Saved data entries
┌──
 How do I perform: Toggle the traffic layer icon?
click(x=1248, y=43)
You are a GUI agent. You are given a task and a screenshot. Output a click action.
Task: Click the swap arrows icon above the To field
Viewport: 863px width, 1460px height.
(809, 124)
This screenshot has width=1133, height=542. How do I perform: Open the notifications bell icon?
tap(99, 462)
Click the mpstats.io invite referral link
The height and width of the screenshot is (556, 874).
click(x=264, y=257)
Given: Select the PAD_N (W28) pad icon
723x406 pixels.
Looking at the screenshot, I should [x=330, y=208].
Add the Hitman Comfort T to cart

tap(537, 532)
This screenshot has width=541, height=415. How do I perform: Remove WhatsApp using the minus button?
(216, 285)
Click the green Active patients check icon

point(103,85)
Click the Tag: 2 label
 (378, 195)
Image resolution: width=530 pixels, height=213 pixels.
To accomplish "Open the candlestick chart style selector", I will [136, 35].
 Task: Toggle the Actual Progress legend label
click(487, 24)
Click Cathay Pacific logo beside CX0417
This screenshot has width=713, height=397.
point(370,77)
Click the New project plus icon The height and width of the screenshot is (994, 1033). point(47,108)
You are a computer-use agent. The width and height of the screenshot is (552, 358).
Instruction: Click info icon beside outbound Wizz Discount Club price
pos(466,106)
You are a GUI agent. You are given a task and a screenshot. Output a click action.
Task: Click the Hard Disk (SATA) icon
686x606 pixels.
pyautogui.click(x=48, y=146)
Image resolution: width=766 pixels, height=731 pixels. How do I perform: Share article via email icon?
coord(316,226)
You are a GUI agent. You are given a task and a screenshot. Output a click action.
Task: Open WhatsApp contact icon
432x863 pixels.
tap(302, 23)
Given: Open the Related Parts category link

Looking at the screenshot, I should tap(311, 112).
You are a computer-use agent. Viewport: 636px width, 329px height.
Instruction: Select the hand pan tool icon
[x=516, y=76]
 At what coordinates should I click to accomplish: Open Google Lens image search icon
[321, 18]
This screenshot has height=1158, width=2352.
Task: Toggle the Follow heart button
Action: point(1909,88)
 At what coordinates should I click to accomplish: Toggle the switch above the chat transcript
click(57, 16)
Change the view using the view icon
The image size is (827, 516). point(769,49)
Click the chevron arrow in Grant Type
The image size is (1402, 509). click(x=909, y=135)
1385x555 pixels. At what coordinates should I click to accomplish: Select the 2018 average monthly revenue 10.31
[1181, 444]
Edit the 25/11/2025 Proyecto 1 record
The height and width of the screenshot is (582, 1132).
└──
**Task prompt**. Go through the records and output them all, word for word.

**Your response**.
 How do I perform: Toggle the traffic layer icon?
click(x=1248, y=43)
You are a GUI agent. You are given a task and a screenshot. Output a click action.
Task: Click the swap arrows icon above the To field
Viewport: 863px width, 1460px height.
(809, 124)
This screenshot has width=1133, height=542. How do I perform: Open the notifications bell icon?
tap(99, 462)
Click the mpstats.io invite referral link
The height and width of the screenshot is (556, 874).
click(x=264, y=257)
Given: Select the PAD_N (W28) pad icon
723x406 pixels.
Looking at the screenshot, I should [x=330, y=208].
Add the Hitman Comfort T to cart

tap(537, 532)
This screenshot has width=541, height=415. How do I perform: Remove WhatsApp using the minus button?
(216, 285)
Click the green Active patients check icon

point(103,85)
Click the Tag: 2 label
 (378, 195)
Image resolution: width=530 pixels, height=213 pixels.
To accomplish "Open the candlestick chart style selector", I will [136, 35].
 Task: Toggle the Actual Progress legend label
click(487, 24)
Click Cathay Pacific logo beside CX0417
This screenshot has width=713, height=397.
point(370,77)
Click the New project plus icon The height and width of the screenshot is (994, 1033). point(47,108)
You are a computer-use agent. The width and height of the screenshot is (552, 358).
Instruction: Click info icon beside outbound Wizz Discount Club price
pos(466,106)
You are a GUI agent. You are given a task and a screenshot. Output a click action.
Task: Click the Hard Disk (SATA) icon
686x606 pixels.
pyautogui.click(x=48, y=146)
Image resolution: width=766 pixels, height=731 pixels. How do I perform: Share article via email icon?
coord(316,226)
You are a GUI agent. You are given a task and a screenshot. Output a click action.
Task: Open WhatsApp contact icon
432x863 pixels.
tap(302, 23)
Given: Open the Related Parts category link

Looking at the screenshot, I should tap(311, 112).
You are a computer-use agent. Viewport: 636px width, 329px height.
Instruction: Select the hand pan tool icon
[x=516, y=76]
 At what coordinates should I click to accomplish: Open Google Lens image search icon
[321, 18]
This screenshot has height=1158, width=2352.
Task: Toggle the Follow heart button
Action: point(1909,88)
 At what coordinates should I click to accomplish: Toggle the switch above the chat transcript
click(57, 16)
Change the view using the view icon
The image size is (827, 516). point(769,49)
Click the chevron arrow in Grant Type
The image size is (1402, 509). click(x=909, y=135)
1385x555 pixels. At what coordinates should I click to accomplish: Select the 2018 average monthly revenue 10.31
[1181, 444]
Edit the 25/11/2025 Proyecto 1 record
The height and width of the screenshot is (582, 1132).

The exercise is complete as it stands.